# Objective
In the material below, copy out everything from the line containing "The height and" down to the line containing "pyautogui.click(x=58, y=20)", both included, exactly as it appears. Leave the pictures out of your answer.

# Working data
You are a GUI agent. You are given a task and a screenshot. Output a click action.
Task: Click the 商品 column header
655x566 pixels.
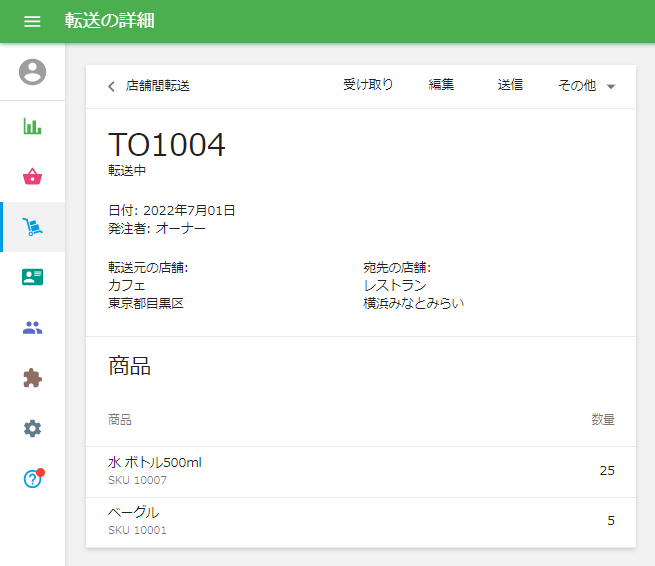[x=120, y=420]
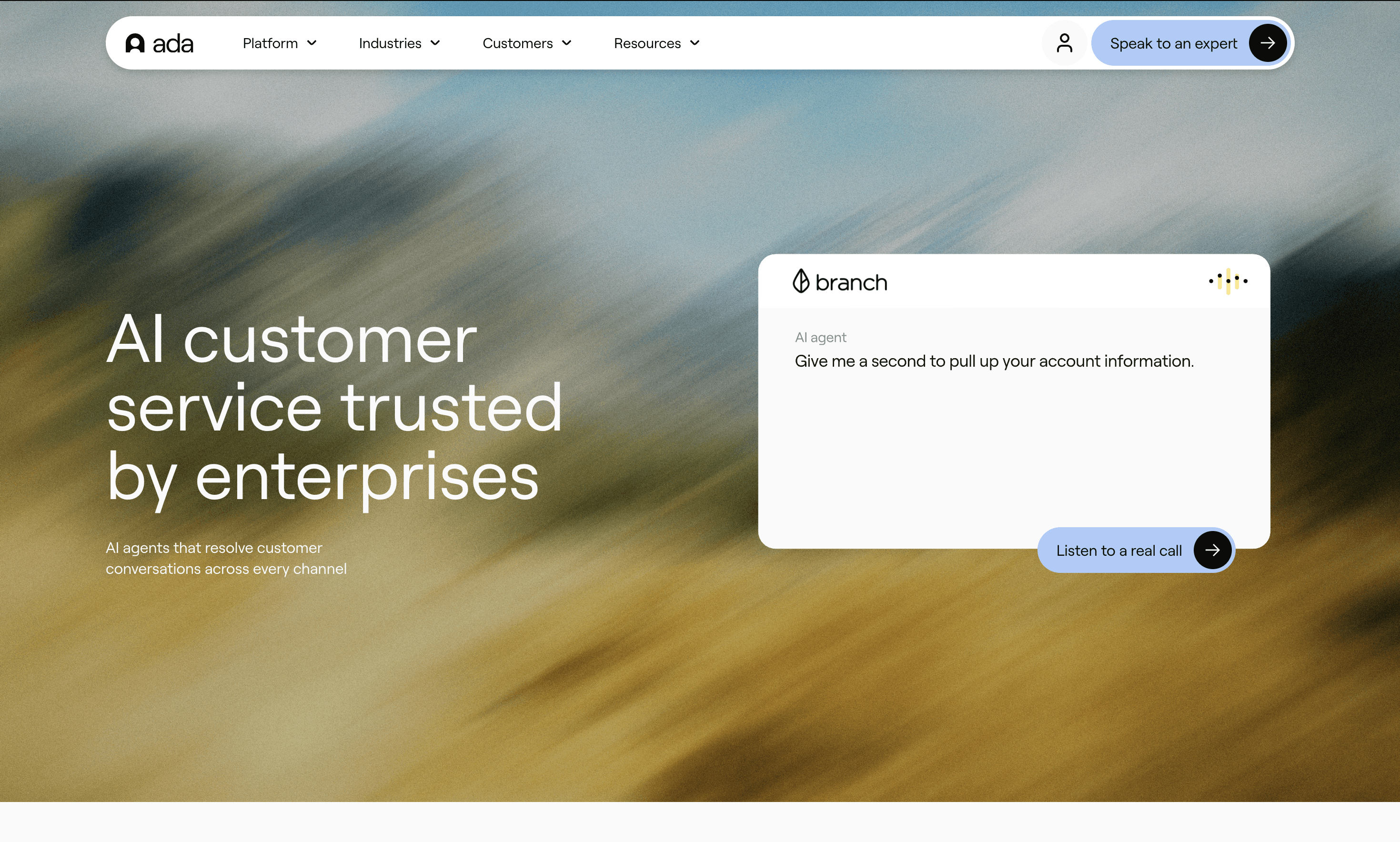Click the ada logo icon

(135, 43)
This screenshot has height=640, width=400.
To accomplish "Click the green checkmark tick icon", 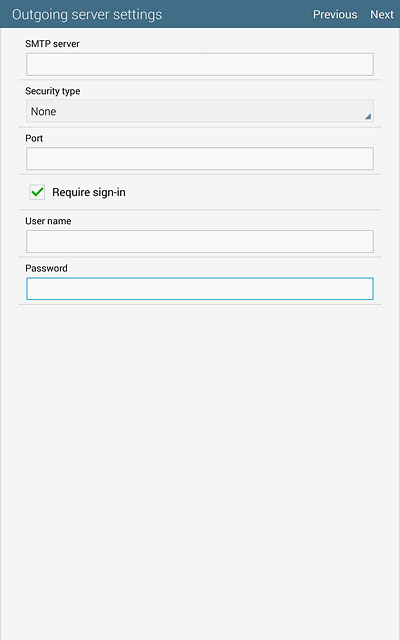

---

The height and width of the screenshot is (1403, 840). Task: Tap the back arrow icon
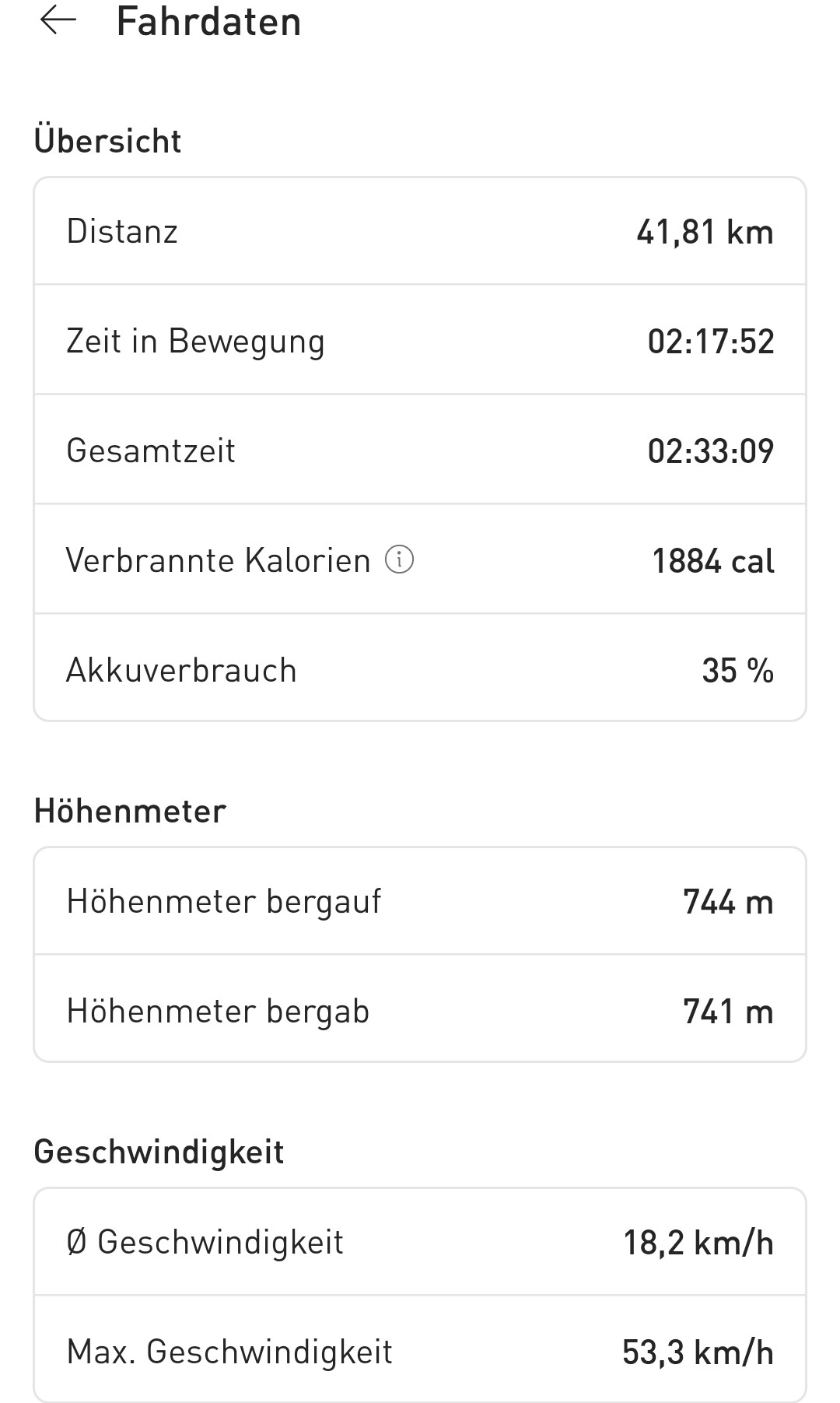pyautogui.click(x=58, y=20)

---

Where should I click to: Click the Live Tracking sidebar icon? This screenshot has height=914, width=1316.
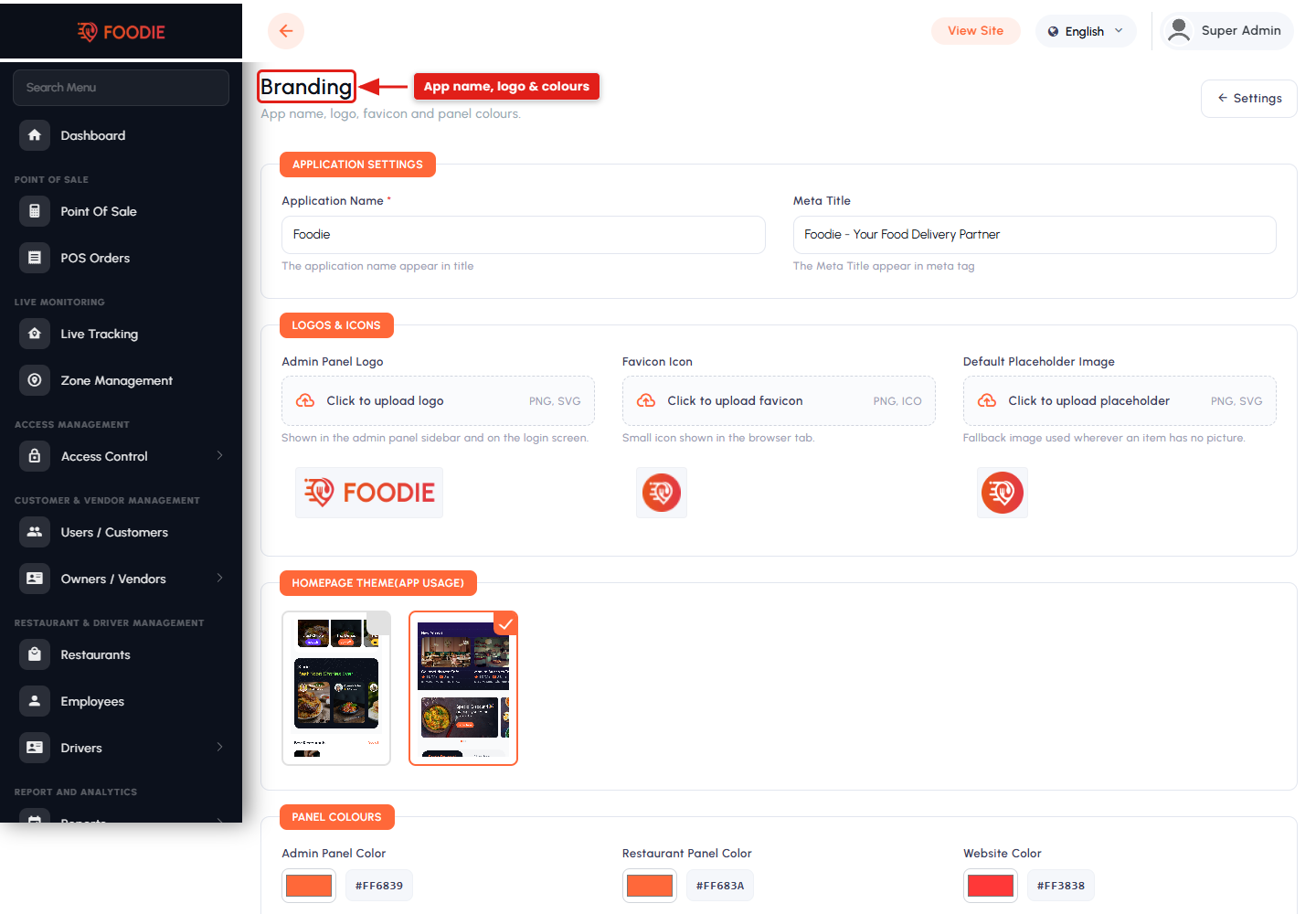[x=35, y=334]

# Task answer
The height and width of the screenshot is (1403, 840). Task: Tap the back arrow icon
pyautogui.click(x=58, y=20)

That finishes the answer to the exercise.